Alors ceux qui sortaient hésitèrent. Oui, il y avait là un nouveau-né, un bébé
pur et sans faute, un bébé innocent. Sa mère n’était pas vierge certes, tout le monde
le savait, mais c’était une pauvre fille, qui avait été violée et violentée, et de ce fait
rejetée de tous. Mais était-ce de sa faute ? Quant au St Joseph, certes il n’était pas
bien propre, pas bien futé, mais pas mauvais bougre au fond, il rendait service aux
uns et aux autres moyennant une soupe ou un morceau de lard. Bien sûr, on aurait
préféré que ce soit le fils du charcutier ou la fille du boulanger, gens respectables
sinon honnêtes, qui soient choisis, mais le curé avait raison quelque part, à Noël il
faut ouvrir son cœur…
Petit à petit, les gens reprirent en silence leur place dans les bancs. Le bébé
maintenant tétait goulument le sein de sa mère et les femmes leur jetaient des
coups d’œil envieux. Saint-Joseph, gêné, tournait ostensiblement le dos, et caressait
les oreilles du bœuf pour ne pas montrer son trouble.

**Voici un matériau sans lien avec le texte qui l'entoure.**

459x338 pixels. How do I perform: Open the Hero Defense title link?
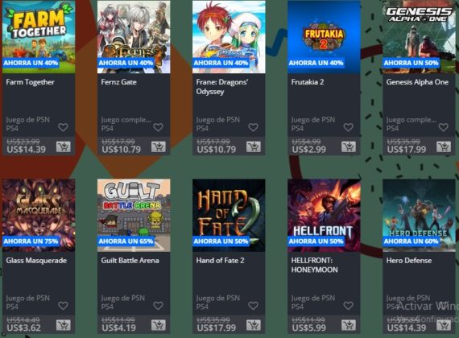pos(408,261)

Monsieur le Curé reprit la lecture de l’Évangile.
« Dans les environs se trouvaient des bergers qui passaient la nuit dans les champs pour garder leurs troupeaux. L’ange du Seigneur s’approcha, et la gloire du Seigneur les enveloppa de sa lumière. Ils furent saisis d’une grande crainte, mais l’ange leur dit :
« Ne craignez pas, car voici que je viens vous annoncer une bonne nouvelle, une grande joie pour tout le peuple : aujourd’hui vous est né un Sauveur dans la ville de David. Il est le Messie, le Seigneur. Et voilà le signe qui vous est donné : vous trouverez un nouveau-né emmailloté et couché dans une mangeoire.
»
Il était prévu que les bergers et leurs moutons rejoignent la crèche. Ils
arrivèrent du fond de l’église en troupeau serré, avec le chien en serre-file. Certains
pensaient que tout ça n’avait pas grand-chose à voir avec une messe de minuit, et
leur certitude fut confirmée que ce furent les rois mages qui défilèrent. Comme les
chameaux sont rares dans nos campagnes, c’étaient deux gus sous une pelisse qui
figuraient la bête exotique, ce qui provoqua des éclats de rire parmi les enfants et
des protestations chez les paroissiens scandalisés. Quelqu’un cria :
– On se croirait au cirque !
Lorsque tout ce monde fut regroupé autour de la crèche, les moutons un
peu perdus allant et venant dans les allées, bêlant et broutant le bas des manteaux,
le prêtre reprit :
« Et soudain, il y eut avec l’ange une troupe céleste innombrable qui louait Dieu en disant : « Gloire à Dieu au plus des cieux, et paix sur la terre aux hommes qu’il aime ! »
L’orgue entonna un Alleluia joyeux que l’assemblée reprit, d’abord avec réticence, puis avec de plus en plus d’ardeur, tant il est vrai que les pleurs d’un petit enfant peuvent changer les cœurs les plus endurcis.